(SOURCE):
···

10. The small apps have
11. New app installed Xperia Privilege & play games ( redirects us to games section in playstore i think )
12. The roaming problem with docomo is still there..but at this point, i hardly care..

as i said, from initial checkup, this is just the starting.. Maybe some more features are added..
As of now, i'd say this a gr8 update.. 

EDIT : 13. you can now add widgets to your small apps window.


----------



## shreymittal (Oct 29, 2013)

My Xperia L Pics

*i1285.photobucket.com/albums/a595/shreymittal/DSC_0005_zps18b9d649.jpg

*i1285.photobucket.com/albums/a595/shreymittal/DSC_0006_zps392548f3.jpg

*i1285.photobucket.com/albums/a595/shreymittal/DSC_0004_zps4bb67995.jpg

*i1285.photobucket.com/albums/a595/shreymittal/DSC_0003_zps835d8028.jpg

*i1285.photobucket.com/albums/a595/shreymittal/DSC_0006_zps7a63673c.jpg

*i1285.photobucket.com/albums/a595/shreymittal/DSC_0007_zps96397d50.jpg

*i1285.photobucket.com/albums/a595/shreymittal/DSC_0008_zps157b24ce.jpg

*i1285.photobucket.com/albums/a595/shreymittal/Screenshot_2013-10-29-21-37-37_zpsa2e531c7.png

*i1285.photobucket.com/albums/a595/shreymittal/DSC_0002_zpsd005e15d.jpg


----------



## AndroidFan (Oct 30, 2013)

ashs1 said:


> New Features ( tip of the iceberg ) :
> 1. Android 4.2.2
> 2. New media apps
> 3. Transparent touch buttons at bottom.
> ...



Any improvement in touchscreen response?


----------



## theserpent (Oct 30, 2013)

AndroidFan said:


> Any improvement in touchscreen response?



The touchscreen always good


----------



## shreymittal (Oct 30, 2013)

AndroidFan said:


> Any improvement in touchscreen response?



Yup UI is more smooth


----------



## Zangetsu (Oct 30, 2013)

when will 4.2.2 released for SP


----------



## randomuser111 (Oct 30, 2013)

Zangetsu said:


> when will 4.2.2 released for SP



No 4.2.2 for SP AFAIK. Direct update to 4.3 in December.


----------



## ZTR (Oct 30, 2013)

Zangetsu said:


> when will 4.2.2 released for SP



You guys have CM 10.2 and you are complaining?


----------



## theserpent (Oct 30, 2013)

···

(DATA SHOWN):
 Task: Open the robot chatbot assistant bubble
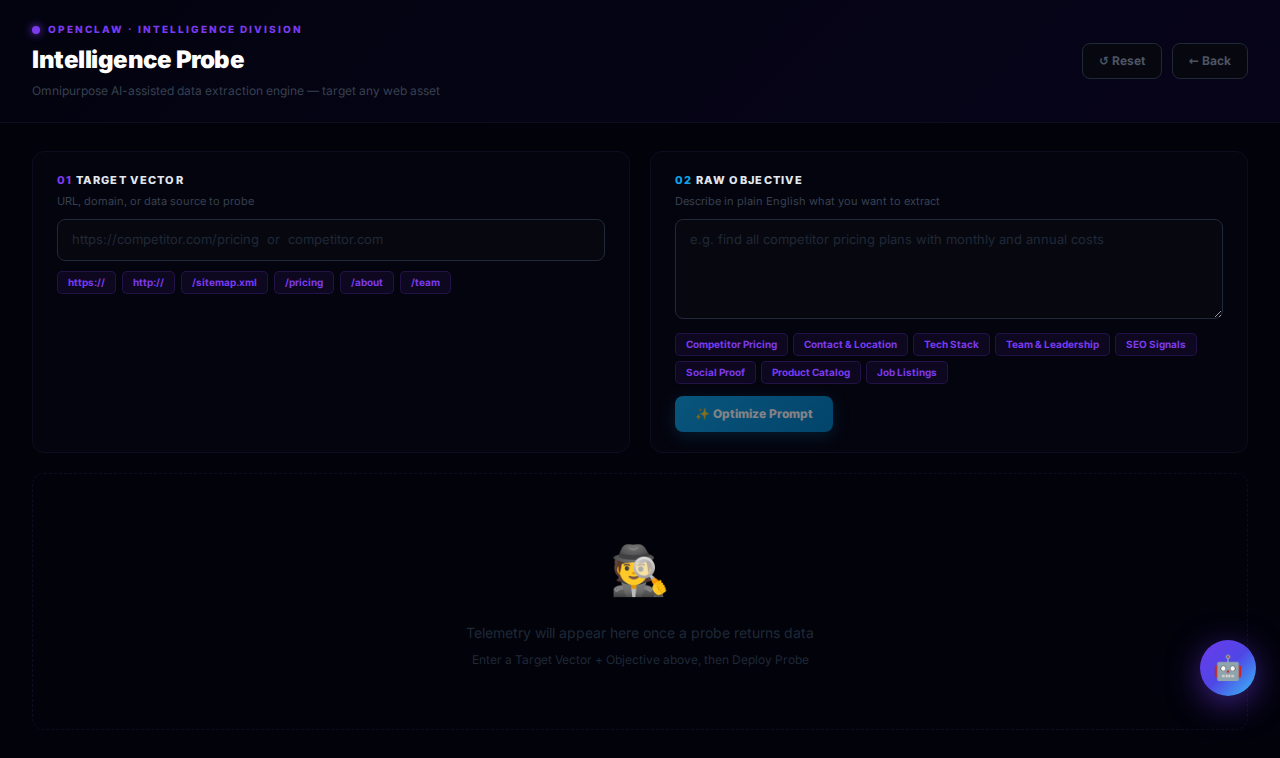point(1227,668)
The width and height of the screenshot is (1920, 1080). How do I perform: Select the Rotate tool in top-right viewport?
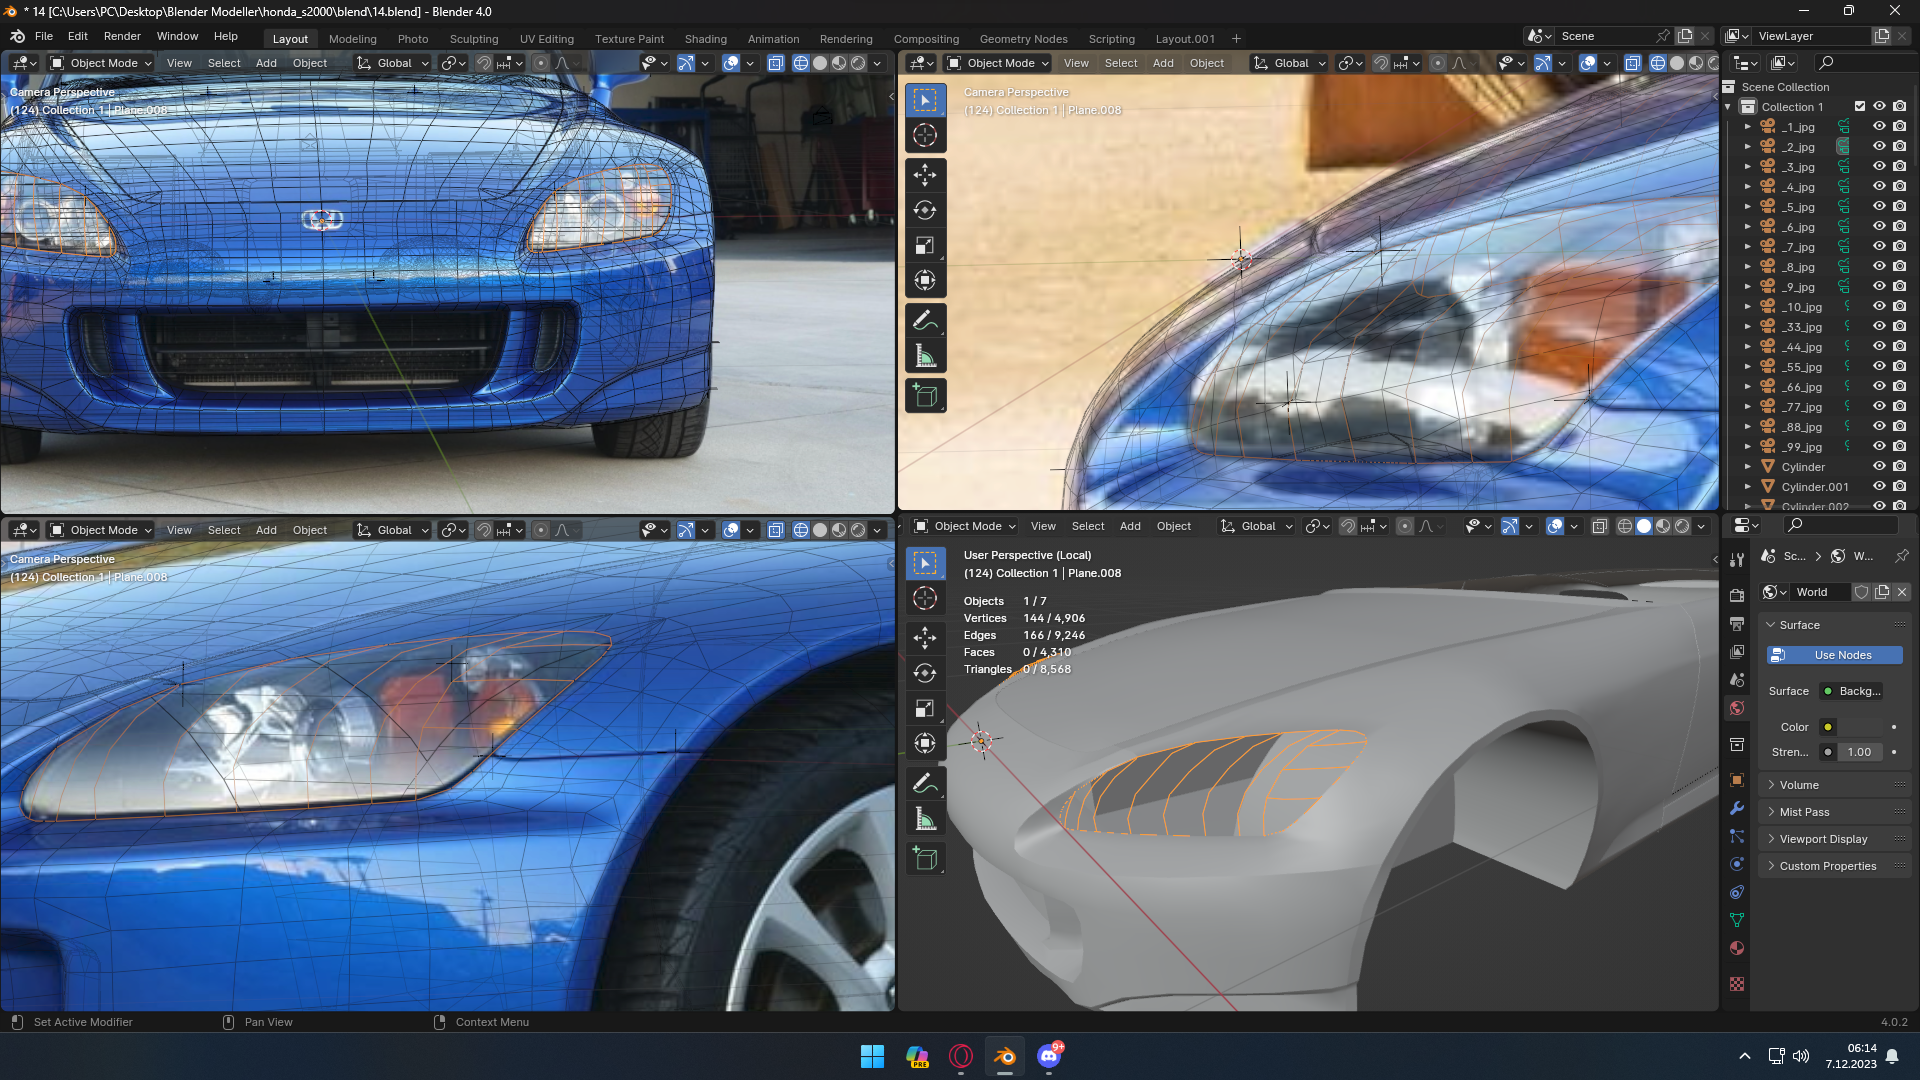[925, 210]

···

(WORK TO DO):
1. In the Xperia update thread, what can users now add to the small apps window?
2. Summarize the Xperia update thread in two sentences.
3. Write the next part of the Xperia update thread, starting after its final line.

(ANSWER LIST):
1. Widgets.

2. One poster lists the update's features, including Android 4.2.2, new media apps, transparent touch buttons, the Xperia Privilege app and widgets in the small apps window, and calls it a great update despite the ongoing roaming problem with docomo. Other posters share Xperia L pictures and say the UI is smoother, and when someone asks about 4.2.2 for the SP, one reply says it will get a direct update to 4.3 in December instead.

3.
randomuser111 said:


> No 4.2.2 for SP AFAIK. Direct update to 4.3 in December.



Dude,what man you ppl gave us 4.2 without quick toggels


----------



## a2mn2002 (Oct 30, 2013)

Any improvement in battery backup ???


----------



## ashs1 (Oct 31, 2013)

i am feeling slight improvement on the battery front..
With great update, comes greater bugs & misses.

bugs as of now : 
1. some users complained of multitouch being not resolved. This is not confirmed though. I thought it worked fine..
2. The Transfer to sd card option in storage option in settings causes settings to crash. ( confirmed by a lot of users )
3. not a bug, but i was hoping for quick toggles, but it was absent..
4. move to sd card for apps is absent too.

overall, i am happy with this update.Hopefully, they'll resolve the bugs asap.


----------



## Kiss (Nov 2, 2013)

The amount of RAM available has also increased its now showing 840MB available RAM (in CPUZ)

Please Confirm if USB-OTG support is now up with this update??


----------



## ishan_kkr (Nov 4, 2013)

Is there any working call recorder for Xperia L? Pls. Reply..


----------



## hdknitro (Nov 4, 2013)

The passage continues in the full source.